In the USA, the objective conditions would seem to push proletarian/capitalist conflict to the fore. But within that country history has deposited an oppressed people who are defined by their colour, who were formerly slaves and who now form an especially oppressed section of the working class. In conditions of capitalist expansion, of the belatedness of the socialist revolution and the lack of a politically developed labour movement in the USA, with the continual collusion of the majority of the white workers with the capitalist class, this black stratum has aroused itself separately into struggle. Wearing the stigma of their colour as a proud badge, their initial consciousness is a form of nationalism, Black Nationalism.

Seeing it as part of a process, Marxists must support these oppressed people. Not to do so on the grounds that “objectively” the major struggle should be between US capitalism and the massed battalions of – white – US labour, would be sectarian in the extreme, attempting to preach a mechanical class unity immediately, while the white workers are acquiescent or even racialist, is in effect to tell the black workers to relapse into passivity and wait patiently for the white workers.

US Black Nationalism is limited (or rather it is an expression of limited possibilities and will have to be outgrown by the black workers). But it is not reactionary. In principle US Marxists should support it and accept in principle the right of the black sub-nation in America to its own territory and, if it so wills, to secede, even after the socialist revolution. For us West European Marxists to condemn it would be to convert Marxism into a supra-historical dogma and prove ourselves incapable of seeing the world from any other angled but that of the most historically privileged nations.

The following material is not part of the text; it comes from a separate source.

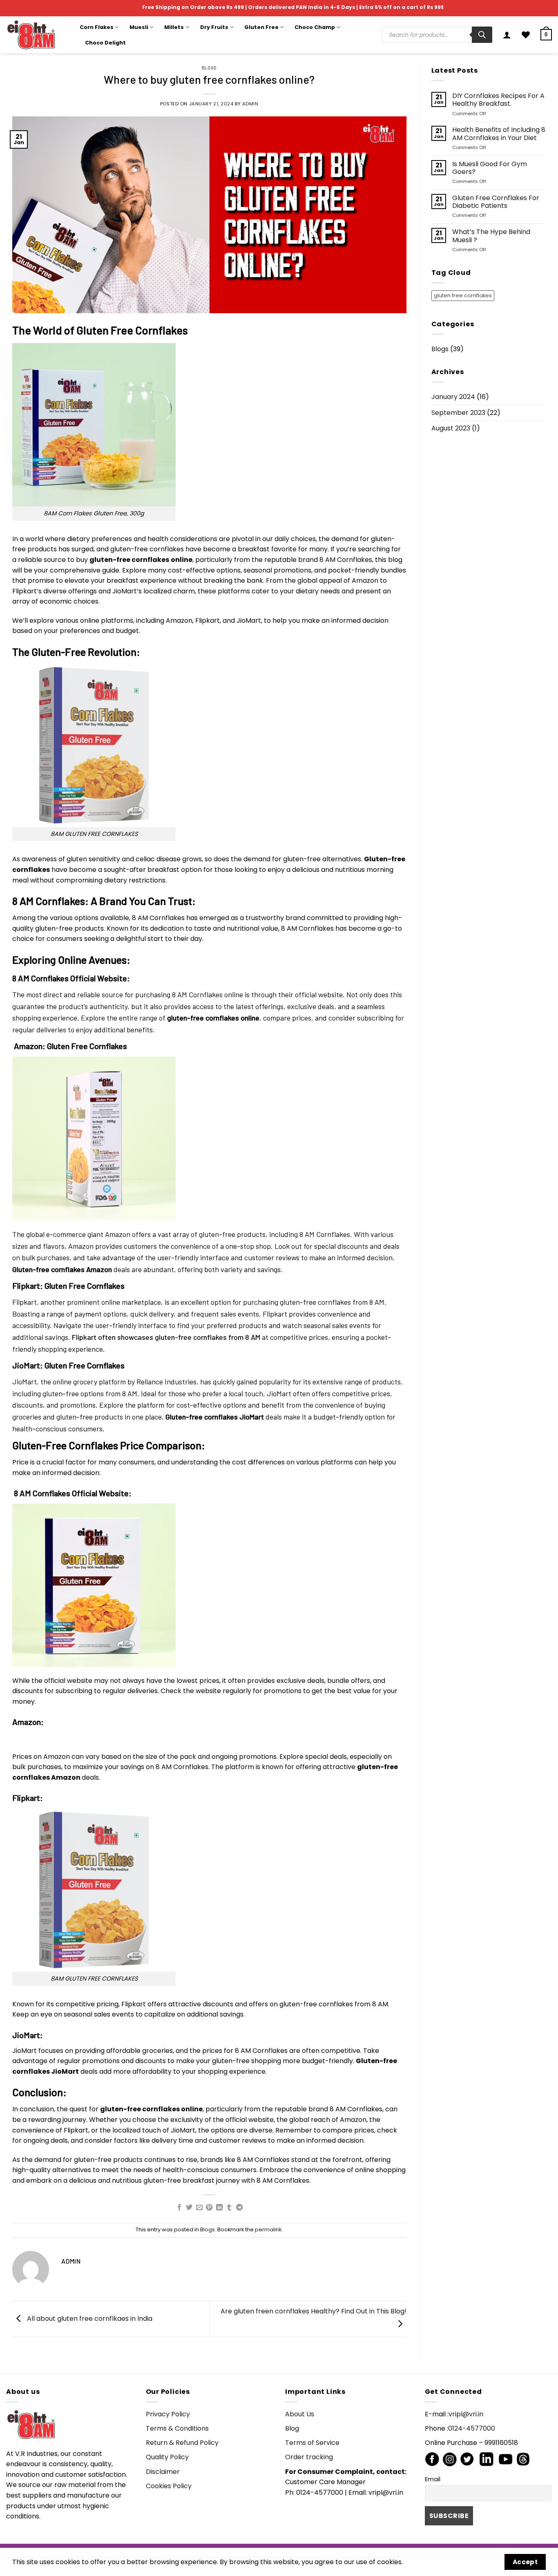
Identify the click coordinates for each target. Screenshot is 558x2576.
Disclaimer (163, 2471)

British black nationalism is essentially reactionary, because there is no comparable situation in Britain: Britain's "Deep South" was in the colonies. Black and white workers daily engage in common struggle here, and white workers do not constitute a distinct (let alone a partly institutionalised) group in opposition to black workers within Britain. British socialists must therefore reject any ideas which advocate or accept division of black and white workers: we must struggle for immediate class unity in action.

But even here Marxist must understand (and spread understanding) and be sensitive to the feelings of the black population – faced as they are permanently by the poisonous vapours of racialism and such permanent outrages as Powell and his Labour understudies – which have generated a certain sympathy with British “black nationalism”. Here also we must fight pseudo-Marxist arrogance and “West European” sectarianism, and attempt to work with the black militants.

The above was an amendment submitted by Manchester IS to resolution no.20 from Glasgow IS branch which read as follows:

This Conference rejects the NC's slogans for the Irish Campaign in Britain. Self-determination when conceived in nationalist terms is purely a bourgeois idea with no clear class implications. Nationalism on the other hand is an ideology frequently used by the capitalist class and must be consistently opposed by socialists when economic development allows the class divisions of society between bosses and workers to be posed in its place.

In advanced industrial countries whose economy is distorted by a foreign imperialism (Czechoslovakia, Ireland), any national struggle uniting all strata can be supported but only in terms of raising the class issues. “For Czech freedom against the bosses, Russian and Czech”. “For a socialist Ireland Against the Bosses, Orange and Green, North and South”.

In underdeveloped countries the national struggle can also be supported but only because there is no alternative in that the immediate fight is for industrialisation, the creation of a working-class and against imperialism.